Au carrefour de l'impression 3D et de la médecine digitale, SkinPrint, inventé par des étudiants néerlandais, se propose de produire de la peau humaine à partir d'une biopsie. Les cellules prélevées vont servir d'encre biotechnologique et le patient va fabriquer lui-même son greffon.

Destiné aux personnes brûlées ou souffrant de maladies de peau, SkinPrint permet d'augmenter considérablement les chances de succès d'une greffe, puisqu'il s'agit des propres cellules du patient. C'est aussi une solution possible au manque criant de greffons.

Et peut-être le début d'une réplication d'organes plus sophistiqués (poumon, coeur, foie). Un des vieux rêves (ou cauchemars) de la science-fiction, l'immortalité via le clonage des organes, serait alors à portée de main. SkinPrint, premier prix des Philips Innovation Awards en 2013, est en attente de la certification de l'Agence européenne de médecine pour être utilisé en milieu médical.

>> phia.nl/skinprint/

Soma, l'appli qui anticipe le burn-out

Voix éraillée, fautes de frappe, endormissements au bureau : le burn-out est proche. Avec Soma, une appli mobile mise au point par quatre étudiants allemands, il devient facile de repérer ces signes précurseurs.

L'appli mesure des paramètres factuels (qualité du sommeil, coordination motrice, timbre de la voix, etc.). Des données de tracking psychosomatique, transmises automatiquement et régulièrement sur un cloud, où elles sont analysées par un logiciel de diagnostic psychologique. Alertée, l'entreprise peut aider le salarié à éviter une longue et coûteuse indisponibilité.

Mais encore faut-il accepter d'être surveillé en permanence par son patron. Sans compter les risques d'un licenciement déguisé juste avant que l'employé ne craque complètement. En ces temps d'espionnage généralisé, la start-up munichoise va devoir convaincre les sceptiques de l'innocuité de sa trouvaille.

>> soma-analytics.de/

Wibbitz et le texte devient une vidéo

« Un petit dessin vaut mieux qu'un long discours », aurait dit Napoléon.

Une vidéo vaut mieux qu'un article, ajoute Wibbitz, startup israélienne. Son appli iPhone convertit du texte web en vidéo. Les images utilisées sont libres de droits, issues de la photothèque de Wibbitz ou trouvées dans les bases de données d'agences de presse partenaires. Les vidéos de soixante à cent vingt secondes peuvent être accompagnées de commentaires.
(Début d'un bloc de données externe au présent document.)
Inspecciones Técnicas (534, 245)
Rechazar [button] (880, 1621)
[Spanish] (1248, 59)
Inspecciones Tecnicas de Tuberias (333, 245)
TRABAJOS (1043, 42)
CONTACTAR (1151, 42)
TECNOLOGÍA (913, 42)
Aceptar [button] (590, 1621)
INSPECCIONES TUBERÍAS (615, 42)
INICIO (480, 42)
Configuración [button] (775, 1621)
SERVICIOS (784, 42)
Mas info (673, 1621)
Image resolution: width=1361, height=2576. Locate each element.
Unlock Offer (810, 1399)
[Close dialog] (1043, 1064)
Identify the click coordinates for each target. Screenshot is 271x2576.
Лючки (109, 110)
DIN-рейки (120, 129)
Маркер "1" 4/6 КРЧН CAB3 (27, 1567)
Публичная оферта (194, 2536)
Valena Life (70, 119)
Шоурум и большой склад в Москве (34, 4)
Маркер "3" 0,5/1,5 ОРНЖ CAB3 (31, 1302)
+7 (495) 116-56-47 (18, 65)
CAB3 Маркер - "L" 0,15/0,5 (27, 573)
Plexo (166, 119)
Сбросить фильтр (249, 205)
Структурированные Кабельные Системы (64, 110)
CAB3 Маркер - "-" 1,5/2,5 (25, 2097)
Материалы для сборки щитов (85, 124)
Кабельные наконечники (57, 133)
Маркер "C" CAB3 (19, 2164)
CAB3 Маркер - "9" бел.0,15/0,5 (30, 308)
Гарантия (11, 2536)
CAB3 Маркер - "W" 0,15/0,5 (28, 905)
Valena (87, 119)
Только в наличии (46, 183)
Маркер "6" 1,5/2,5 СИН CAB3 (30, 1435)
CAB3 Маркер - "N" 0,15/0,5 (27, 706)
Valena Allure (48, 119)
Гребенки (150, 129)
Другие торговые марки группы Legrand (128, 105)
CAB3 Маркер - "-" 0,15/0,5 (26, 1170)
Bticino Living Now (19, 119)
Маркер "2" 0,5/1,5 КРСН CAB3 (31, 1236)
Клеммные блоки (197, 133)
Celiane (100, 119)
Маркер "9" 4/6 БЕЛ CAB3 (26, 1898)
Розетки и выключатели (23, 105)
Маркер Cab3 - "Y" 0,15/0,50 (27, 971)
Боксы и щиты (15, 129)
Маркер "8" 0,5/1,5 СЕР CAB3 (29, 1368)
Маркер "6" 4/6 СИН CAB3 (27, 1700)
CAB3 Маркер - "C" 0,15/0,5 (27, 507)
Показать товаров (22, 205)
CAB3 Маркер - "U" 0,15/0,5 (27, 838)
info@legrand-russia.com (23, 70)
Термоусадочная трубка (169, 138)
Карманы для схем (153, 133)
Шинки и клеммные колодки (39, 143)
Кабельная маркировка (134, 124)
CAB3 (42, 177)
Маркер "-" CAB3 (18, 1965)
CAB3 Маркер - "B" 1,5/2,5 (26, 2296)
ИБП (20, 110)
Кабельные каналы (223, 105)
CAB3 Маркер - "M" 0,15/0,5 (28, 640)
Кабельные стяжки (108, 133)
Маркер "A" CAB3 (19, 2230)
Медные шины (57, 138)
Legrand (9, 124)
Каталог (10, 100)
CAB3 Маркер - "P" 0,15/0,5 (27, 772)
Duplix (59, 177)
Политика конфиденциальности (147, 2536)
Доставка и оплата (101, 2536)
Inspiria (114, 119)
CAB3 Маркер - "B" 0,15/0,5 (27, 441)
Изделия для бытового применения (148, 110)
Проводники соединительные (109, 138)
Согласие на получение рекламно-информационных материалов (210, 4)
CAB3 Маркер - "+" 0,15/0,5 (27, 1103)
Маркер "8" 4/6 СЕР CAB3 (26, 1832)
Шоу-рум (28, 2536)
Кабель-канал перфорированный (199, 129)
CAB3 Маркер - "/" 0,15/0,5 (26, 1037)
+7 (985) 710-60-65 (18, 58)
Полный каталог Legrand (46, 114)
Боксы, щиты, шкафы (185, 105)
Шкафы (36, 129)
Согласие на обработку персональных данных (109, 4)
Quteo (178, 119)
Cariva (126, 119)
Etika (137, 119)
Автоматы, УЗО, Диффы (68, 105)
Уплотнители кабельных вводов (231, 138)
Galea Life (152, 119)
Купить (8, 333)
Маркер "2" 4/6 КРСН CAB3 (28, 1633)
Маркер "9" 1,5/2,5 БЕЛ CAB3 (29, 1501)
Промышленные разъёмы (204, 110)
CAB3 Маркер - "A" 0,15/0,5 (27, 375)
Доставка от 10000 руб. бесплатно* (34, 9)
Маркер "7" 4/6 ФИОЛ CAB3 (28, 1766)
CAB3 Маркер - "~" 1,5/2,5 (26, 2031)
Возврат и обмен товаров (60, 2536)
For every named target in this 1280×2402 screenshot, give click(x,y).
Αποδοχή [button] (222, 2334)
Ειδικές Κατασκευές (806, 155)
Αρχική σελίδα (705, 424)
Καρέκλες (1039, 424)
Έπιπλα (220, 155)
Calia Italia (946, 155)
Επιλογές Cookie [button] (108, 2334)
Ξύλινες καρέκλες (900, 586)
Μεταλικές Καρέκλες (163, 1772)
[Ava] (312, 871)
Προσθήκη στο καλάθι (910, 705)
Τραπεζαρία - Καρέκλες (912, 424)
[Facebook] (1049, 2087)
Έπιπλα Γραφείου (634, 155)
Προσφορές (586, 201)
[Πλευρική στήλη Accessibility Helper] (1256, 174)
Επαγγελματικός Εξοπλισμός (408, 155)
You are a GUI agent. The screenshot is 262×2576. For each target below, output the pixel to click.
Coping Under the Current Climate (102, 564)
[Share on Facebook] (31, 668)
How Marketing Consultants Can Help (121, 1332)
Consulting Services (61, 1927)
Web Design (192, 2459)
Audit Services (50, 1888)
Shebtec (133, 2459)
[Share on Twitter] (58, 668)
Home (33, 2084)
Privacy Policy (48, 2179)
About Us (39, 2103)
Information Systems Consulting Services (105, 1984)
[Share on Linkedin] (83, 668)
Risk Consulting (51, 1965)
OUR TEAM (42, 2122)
Et personnalisées en changeant la musique. Des vidéos partagées ensuite sur les réseaux sociaux. Wibbitz utilise le traitement du langage naturel issu de la recherche sur l'intelligence artificielle. Cette technologie repère les points importants du texte, les résume en quelques phrases clés et ajoute une voix de synthèse pour les lire. Un résumé enrichi par une infographie.

Le Web produit une telle quantité de contenus rédactionnels qu'il semble illusoire de pouvoir tout ingurgiter. Une transformation en diaporama fait gagner du temps. Encore une manifestation de la perte d'influence de la chose écrite dans une culture numérique obsédée par l'image.